Logistic regression multivariable analysis: if Hosmer-Lemeshow (please correct the name of the test) was really aplied and its result is P<0.001 as the authors say there are only 2 posibilities:

This is the real P, which means that the model is completely unadjusted and not valid, it should be adjusted if possible, if not possible it should be deleted because this analysis can not be accepted. The authors made a mistake and this is not the real P of the Hosmer-Lemeshow test.

Hosmer and Lemeshon has been changed with Hosmer-Lemeshow, we are sorry for this mistake. The reason for obtaining in all cases p<0.001 could be due to the very large sample of patients analyzed. In table 4 we used contingency table (method runs by SPSS). Finally, as previously requested by reviewer we reported the goodness of fit test (result obtained by SPSS). As suggested by reviewer, the Hosmer-Lemeshow test is a goodness of fit test for logistic regression, especially for risk prediction models. The goodness of fit test tells you how well your data fits the model. Specifically, the Hosmer-Lemeshow test calculates if the observed event rates match the expected event rates in population subgroups, and the test, is only used for binary response variables. This test, is usually run using SPSS and data are first regrouped by ordering the predicted probabilities and forming the number of groups. The output returns a chi-square value (a Hosmer-Lemeshow chi-squared) and a p-value. As suggested by reviewer, small p-values mean that the model is a poor fit. Like most goodness of fit tests, these small p-values mean that the model is not a good fit. However, large p-values don’t necessarily mean that the model is a poor fit, just that there isn’t enough evidence to say it’s a good fit. Many situations can cause large p-values, including poor test power. Several problems have been identified with the Hosmer-Lemeshow test. For example, it doesn’t take overfitting into account and tends to have low power. There is also very little guidance to selecting the number of subgroups. Changing the number of subgroups by very small amounts may result in wild changes in p-values. As such, the selection for subgroups is often confusing and arbitrary. Therefore, the test is usually not recommended. Taking all this into account, a sentence regarding the Hosmer-Lemeshow test has been added in the discussion section.

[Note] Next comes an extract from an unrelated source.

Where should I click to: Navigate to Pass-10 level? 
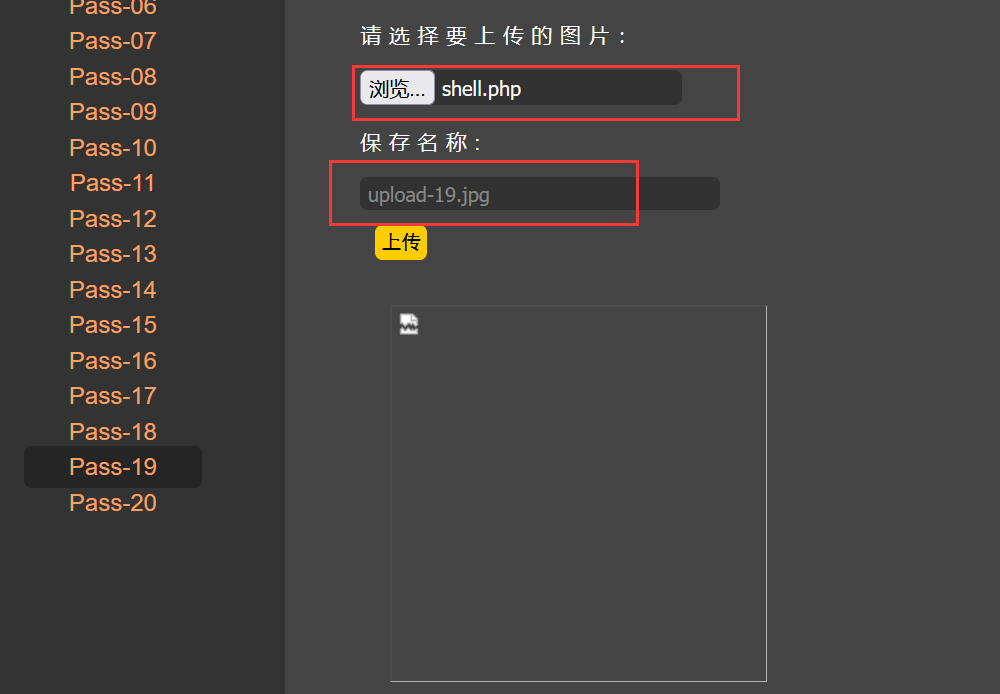(113, 148)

“We run the Hosmer-Lemeshow test in order to evaluate goodness of fit of our logistic regression, and we could detect that our data were not fitting well into the model. The Hosmer-Lemeshow test calculates if the observed event rates match the expected event rates in population subgroups. By this analysis, data are grouped by ordering the predicted probabilities and forming the number of groups. The small p-value indicates mean that the fit of the model is poor, however, large p-values don’t necessarily mean that the model is a good fit. Changing the number of subgroups by very small amounts may result in wild changes in p-values. Therefore, we do not think that Hosmer-Lemeshow calculated by our data could be of any significance, due to the fact that, we analyzed a very large population at a national level.”

Discussion:

It is still chaotic, it should be rewritten, the main topics to analyse are only 3, I suggest this order:

General characteristics of patients with AKI. In-hospital mortality of patients with AKI. Main factors linked to in-hospital mortality in patients with AKI.

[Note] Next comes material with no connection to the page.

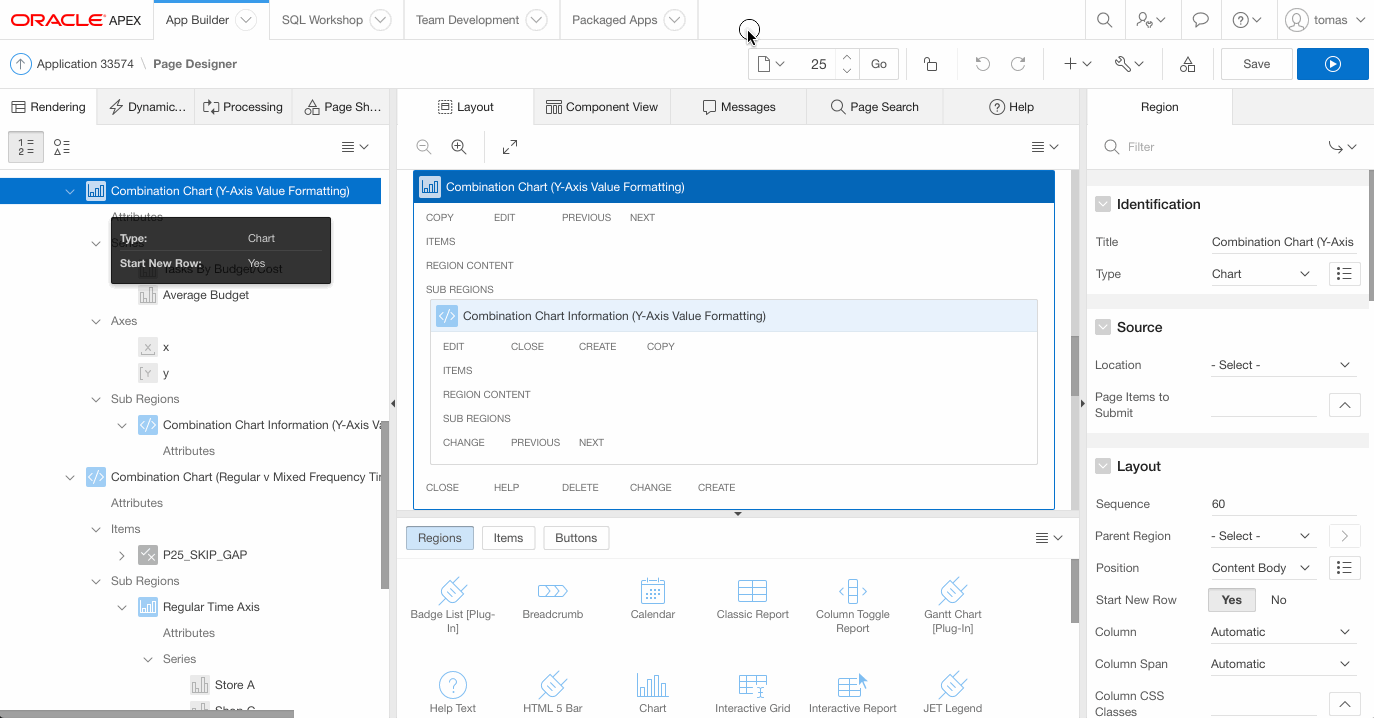The width and height of the screenshot is (1374, 718).
Task: Click the search icon in top header
Action: click(1104, 20)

Other aspects and data are completely irrelevant and should be deleted.

Conclusions:

Which are the conclusions of the authors? They should be clear and concise, conclusions are not comparisons with other studies.

Discussion and conclusions have been changed following reviewer’s suggestion, however we think that any data could be considered relevant for discussing our results. Obviously, sequence of references has been changed accordingly.

Round 3

Reviewer 3 Report

The authors have improved adequately the manuscript and explained all doubts regarding methodology.